前回のお話はこちら
夫と恋人時代、私たちはよく会った。私の職場が夫の住むアパートと近かったこともあり(徒歩15分)、お昼休みに一緒にランチをしたり、退勤後に夫の家にいったり、週に4~5日は逢瀬を重ねていたと思う。
同じ重ねるでも、サンドウィッチなら具たくさんでおいしい。だが、重ねすぎる「逢瀬」はいかがなものか。少しtoo muchすぎるデート頻度に、交際も半年が経とうという頃、私は胃もたれを起こしていた。
そこである逢瀬の日。私は意を決して夫に提案してみることにした。
「あのさ、今は週に5日も会っているけど、お互い大変じゃない? 自分の時間も欲しいときもあるだろうし(私は欲しい)、会う頻度を減らしてみない?」
「自分の時間いらないよ。薫といて楽しいし。」
「でも……」
自分の時間、もっと欲しがってくれよ。(心の声)
「むしろ週に5日は少ないくらいだよ。

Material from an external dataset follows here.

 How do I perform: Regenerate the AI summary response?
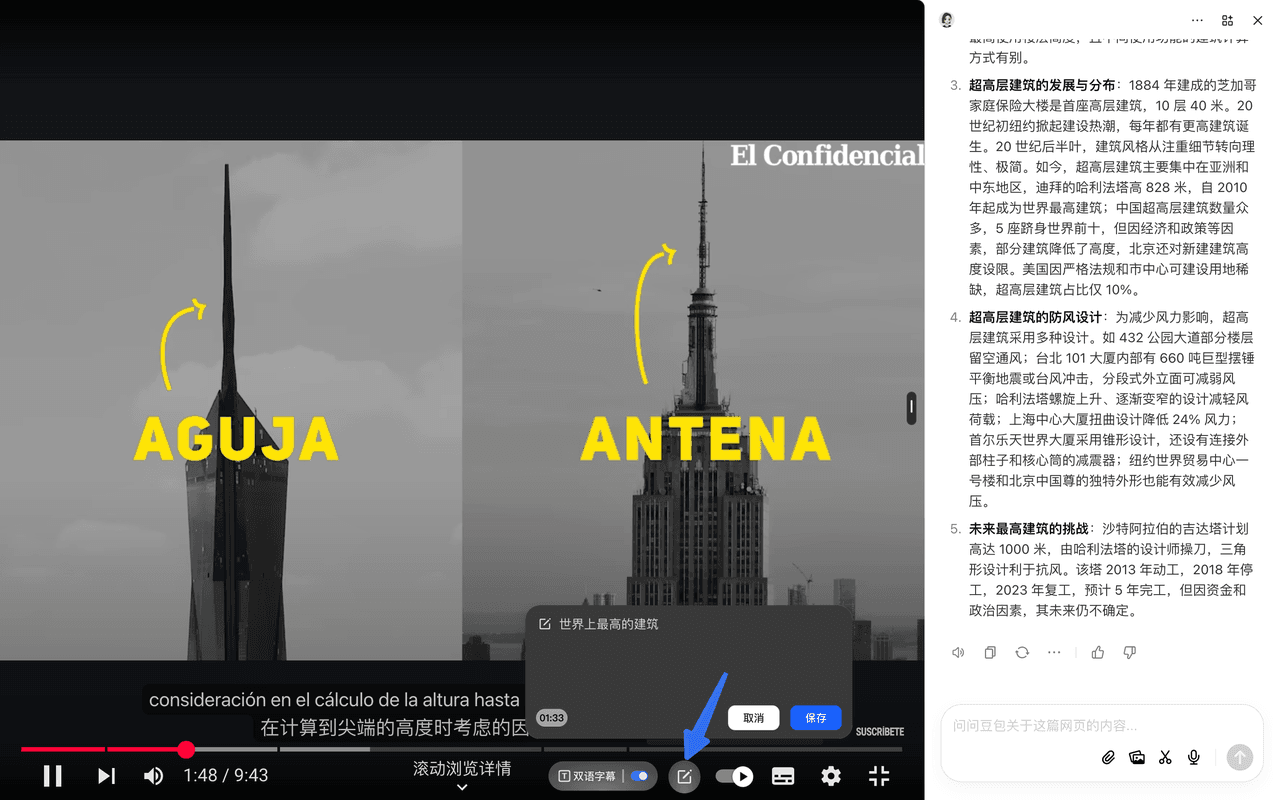[x=1022, y=653]
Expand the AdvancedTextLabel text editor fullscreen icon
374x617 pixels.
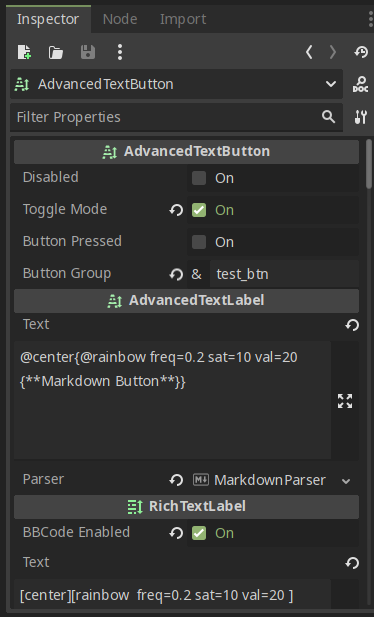(345, 401)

6日にしない?」
……。
これ以上、逢瀬を重ねてたまるかと提案したはずが、逆にもっと重ねないか、と逆提案を受けるはめになってしまった。
これ以上はアカン。週6日なんて、ほぼ1週間ではないか。週に5日でも大変なのに、6日間も風呂上がりに裸でうろうろできず、夫の前でおならを我慢し、小(大も)をするときもなるべく音をたてないように全神経をアソコに集中しないといけないのか。
あぁ神よ。私の(シモの)フリーダムはいずこに。
目の前には、私にもっと会いたいと、目をキラキラさせる夫。その姿が昔、テレビCMで見たチワワの犬に重なる……。この人はほんと、「重ねる」のが好きだなぁ。
私はシモフリーダムをあきらめることにした。それよりも重ね好きなこの人と、歳を重ね、時間を重ね、愛を育んでいこうと思ったのであった。

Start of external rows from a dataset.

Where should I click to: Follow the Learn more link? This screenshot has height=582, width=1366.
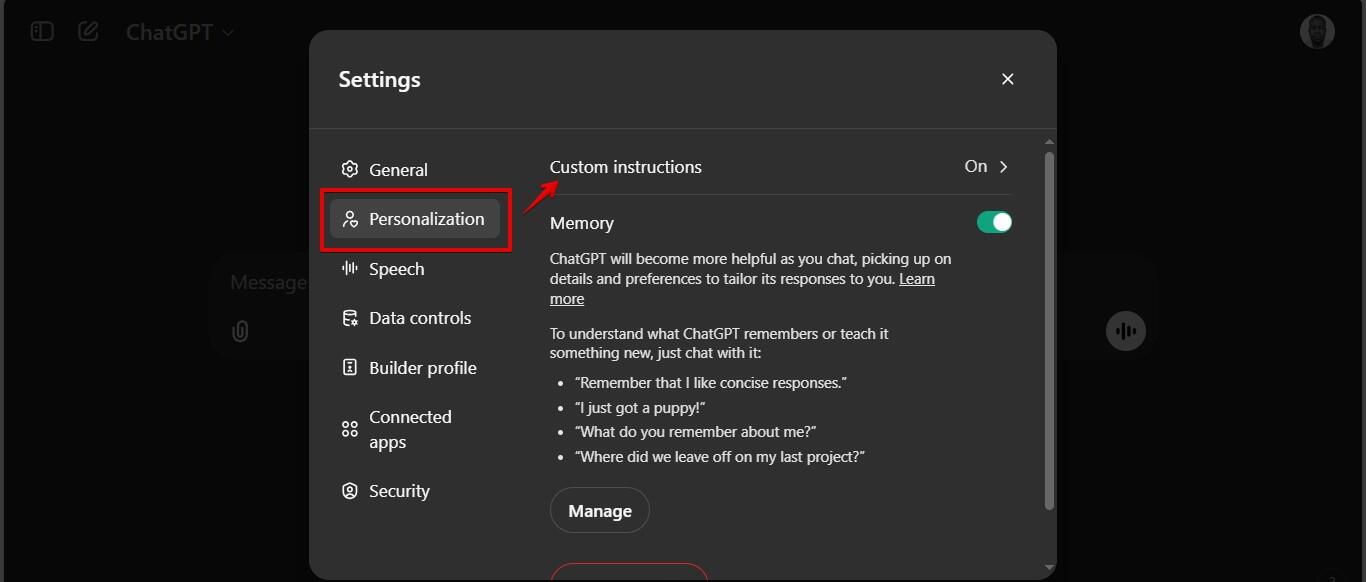916,279
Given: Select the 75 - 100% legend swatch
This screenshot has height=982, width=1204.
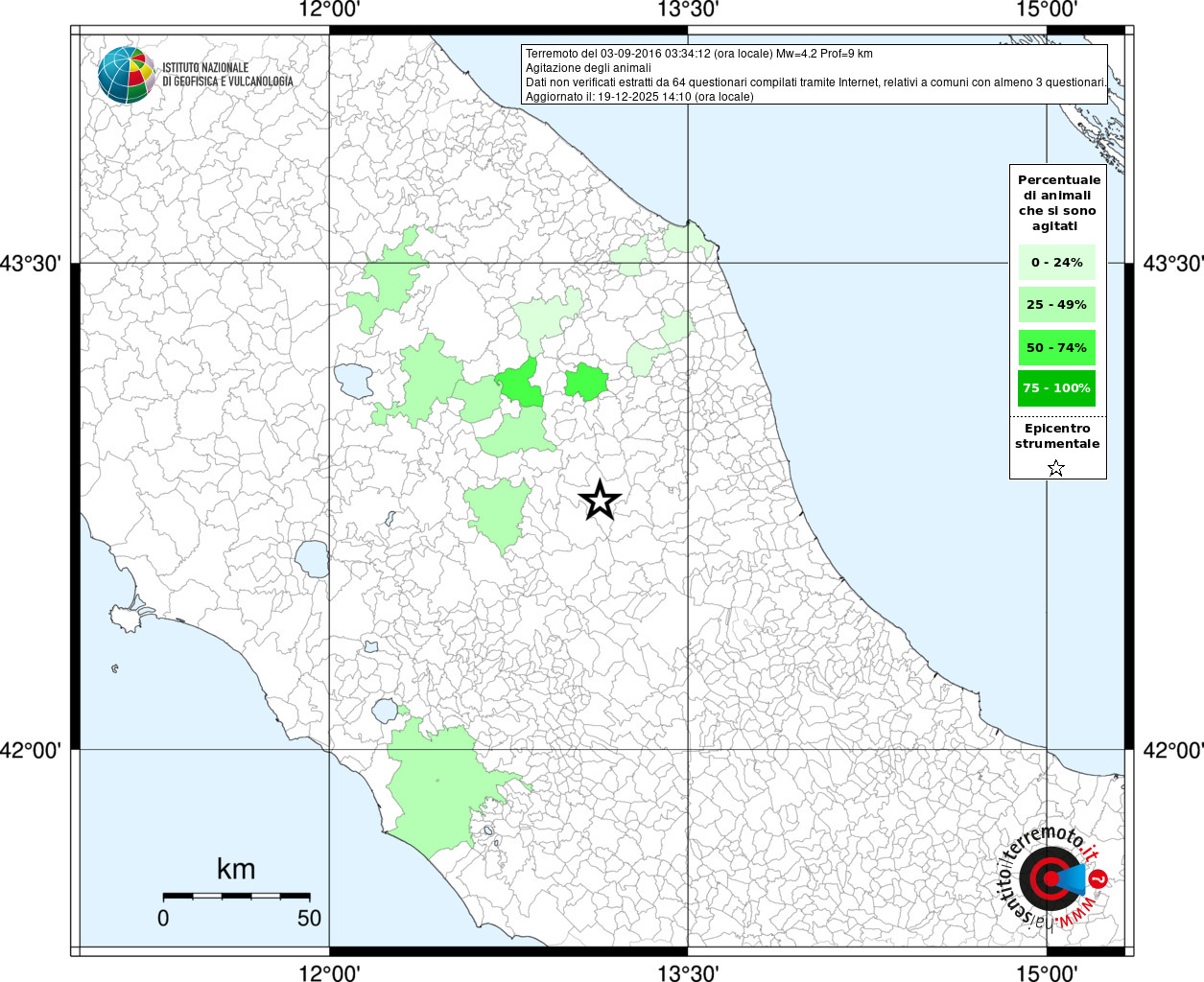Looking at the screenshot, I should pyautogui.click(x=1056, y=388).
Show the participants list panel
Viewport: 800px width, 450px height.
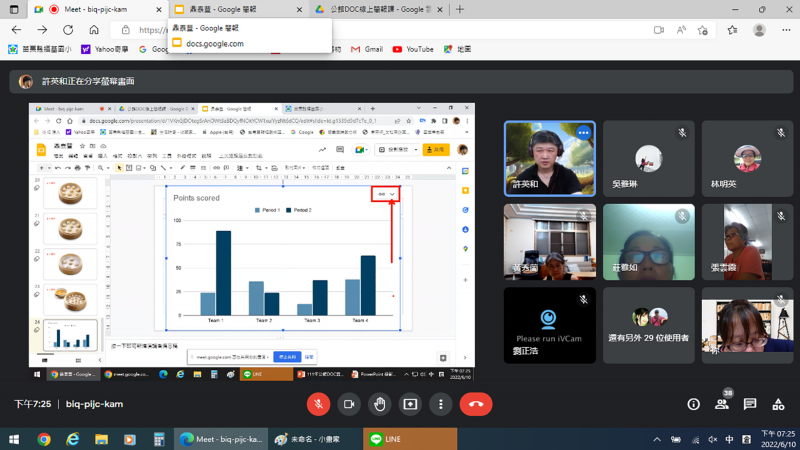721,404
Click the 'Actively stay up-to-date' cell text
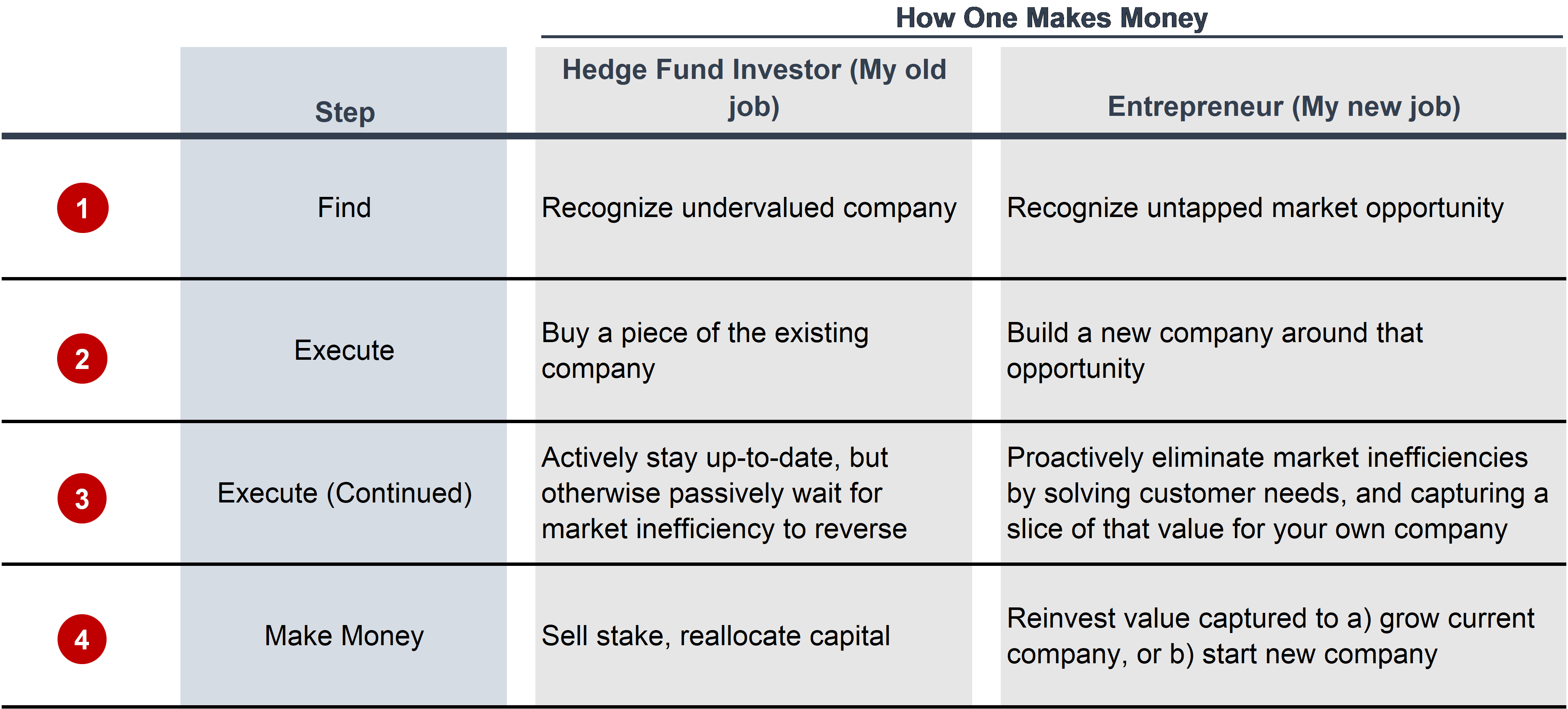This screenshot has width=1568, height=709. [x=724, y=493]
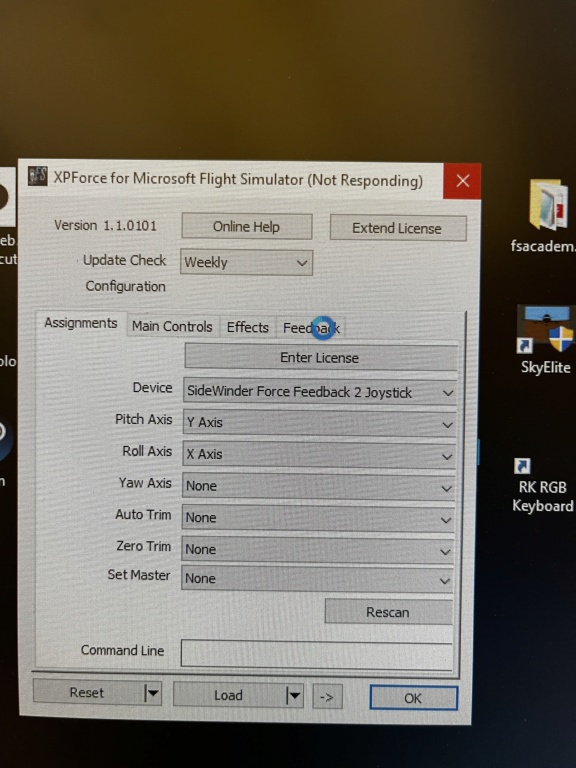The image size is (576, 768).
Task: Select the Assignments tab
Action: click(81, 323)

あれから数年後……。私たちは夫婦となり、現在進行形で歳と時間を重ねている。そして、風呂上がりに全裸で逃げる子どもを、全裸の私が追いかけるのが日常風景になった。
我慢すると体に悪いと思い知ったので、夫の前でもおならするようになった。小も大もありのまま、便器にレット・イット・ゴーさせるようになった。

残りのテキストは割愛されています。